In the run-up to the 2017 General Election, Musalia formed a political vehicle, the National Super Alliance (Nasa), to consolidate the opposition forces against the ruling Jubilee Party. It seemed at first to be a far-fetched idea that would come to nought.
But with the main opposition parties gunning for the coveted presidency, it soon dawned on the key players a split vote would only guarantee President Uhuru Kenyatta and his deputy, William Ruto, a second term even before anyone could cast their ballot.
So they all flocked to Mudavadi’s Nasa, but each kept their party intact. Nasa included Raila Odinga’s Orange Democratic Movement, Kalonzo Musyoka’s Wiper Democratic Movement, Moses Wetangula’s Ford Kenya and lastly, Mudavadi’s Amani National Congress.
Fast forward to early 2018 and things had dramatically changed.
Nasa seemed to have died with the Uhuru-Raila handshake that ended political hostilities and stalemate after two disputed presidential elections in which the opposition had lost.
Today, Mudavadi has reinvented his role as the opposition leader and seems to have an eye on the presidency come 2022.
Recently, the otherwise soft spoken and cautious former vice-president has been a hard-hitting critic of the Jubilee administration seeking to expose it for the slow war on corruption, penchant for borrowing and other shortcomings. He has not spared his former Nasa ally Raila either.
It is in that backdrop that Mudavadi on Sunday features as Anne Kiguta’s guest on K24 TV’s political show, Punchline.
Just last week and in a bold move, Mudavadi forayed into the Kibra seat by-election, a constituency perceived to be Raila’s backyard.
By unveiling his candidate, Eliud Owalo, a former aide of Odinga, Mudavadi seeks to go toe-to-toe with his former Nasa principal in bid to assert himself as Kenya’s real opposition leader.

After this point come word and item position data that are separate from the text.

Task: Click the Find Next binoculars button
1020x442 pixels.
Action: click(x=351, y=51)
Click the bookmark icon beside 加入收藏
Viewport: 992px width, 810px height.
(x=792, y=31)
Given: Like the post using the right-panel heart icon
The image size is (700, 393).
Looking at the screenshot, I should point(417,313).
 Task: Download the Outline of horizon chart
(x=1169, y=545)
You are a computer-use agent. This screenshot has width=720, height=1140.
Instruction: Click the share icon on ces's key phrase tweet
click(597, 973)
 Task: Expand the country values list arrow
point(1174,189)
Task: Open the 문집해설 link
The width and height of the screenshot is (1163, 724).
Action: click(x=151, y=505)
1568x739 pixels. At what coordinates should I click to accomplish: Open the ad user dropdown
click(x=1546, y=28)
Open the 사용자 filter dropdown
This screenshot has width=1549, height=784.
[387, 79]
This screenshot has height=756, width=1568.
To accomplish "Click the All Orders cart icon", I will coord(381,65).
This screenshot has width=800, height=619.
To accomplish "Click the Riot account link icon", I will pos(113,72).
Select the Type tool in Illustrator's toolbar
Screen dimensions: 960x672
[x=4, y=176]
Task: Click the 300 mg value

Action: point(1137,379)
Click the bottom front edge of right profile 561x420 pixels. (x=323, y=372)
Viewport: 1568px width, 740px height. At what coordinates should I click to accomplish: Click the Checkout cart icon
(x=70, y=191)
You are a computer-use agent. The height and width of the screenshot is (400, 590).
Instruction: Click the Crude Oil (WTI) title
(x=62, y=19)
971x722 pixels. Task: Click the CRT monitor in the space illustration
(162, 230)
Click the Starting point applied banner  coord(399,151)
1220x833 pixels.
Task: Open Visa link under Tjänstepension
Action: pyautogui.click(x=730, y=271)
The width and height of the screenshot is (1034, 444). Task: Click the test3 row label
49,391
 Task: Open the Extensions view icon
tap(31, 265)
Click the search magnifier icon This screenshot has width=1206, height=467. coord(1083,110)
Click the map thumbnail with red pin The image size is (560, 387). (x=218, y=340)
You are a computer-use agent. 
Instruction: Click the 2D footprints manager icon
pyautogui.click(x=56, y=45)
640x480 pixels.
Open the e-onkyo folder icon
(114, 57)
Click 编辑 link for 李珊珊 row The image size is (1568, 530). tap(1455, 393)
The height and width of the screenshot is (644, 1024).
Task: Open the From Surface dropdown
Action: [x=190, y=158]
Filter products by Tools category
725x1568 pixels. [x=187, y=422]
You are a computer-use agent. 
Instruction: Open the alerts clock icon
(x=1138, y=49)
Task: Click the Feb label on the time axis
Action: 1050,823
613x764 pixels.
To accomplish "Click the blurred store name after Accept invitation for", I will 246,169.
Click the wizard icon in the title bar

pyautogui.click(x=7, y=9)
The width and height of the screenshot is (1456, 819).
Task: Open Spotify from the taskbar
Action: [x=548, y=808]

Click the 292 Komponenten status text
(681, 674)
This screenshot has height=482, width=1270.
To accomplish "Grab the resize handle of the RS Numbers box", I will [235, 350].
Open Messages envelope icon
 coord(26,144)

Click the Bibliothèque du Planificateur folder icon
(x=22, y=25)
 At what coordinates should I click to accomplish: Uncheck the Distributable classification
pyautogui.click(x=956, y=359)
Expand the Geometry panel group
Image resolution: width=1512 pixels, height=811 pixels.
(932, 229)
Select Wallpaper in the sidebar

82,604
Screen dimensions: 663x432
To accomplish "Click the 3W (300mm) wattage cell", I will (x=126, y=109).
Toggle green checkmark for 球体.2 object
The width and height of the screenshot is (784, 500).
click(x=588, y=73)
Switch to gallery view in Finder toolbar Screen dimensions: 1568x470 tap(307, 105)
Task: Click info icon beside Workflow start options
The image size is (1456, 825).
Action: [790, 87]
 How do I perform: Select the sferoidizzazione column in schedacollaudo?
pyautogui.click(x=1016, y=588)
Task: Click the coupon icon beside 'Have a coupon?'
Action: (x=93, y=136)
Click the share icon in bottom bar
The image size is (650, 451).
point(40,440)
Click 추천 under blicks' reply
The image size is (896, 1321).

But whether Mudavadi is an emerging political threat to those who are already being considered favourites in the 2022 presidential race is yet to be seen.
He has also sharply differed with Raila and Ekuru Aukot over the clamour for a referendum, saying the calls to change the Constitution are premature.
Aukot is pushing his Punguza Mizigo bill while Raila is banking on the Building Bridges Initiative report to recommend a referendum.
Even though his name has not been synonymous with corruption compared to other political figures who served in the former President Daniel Moi and Mwai Kibaki’s regimes, there are some questions left unanswered over his handling of the Goldenberg scandal in 1993 when he took over from the late Prof George Saitoti.
During his tenure, there was rampant manipulation of Treasury Bills market and looting of the Central Bank of Kenya through cheque fraud and cheque kiting.
Yes, he managed to stop the pilferage but some of the payments made to accounts linked to businessman Kamlesh Pattni were made while he was still in office.
How did such massive happen under his watch, and should he be held partly responsible for those financial crimes that nearly wrecked the country’s economy?
As Musalia enters the Punchline ring with Kiguta on Sunday at 9pm, will he still be standing after the blows!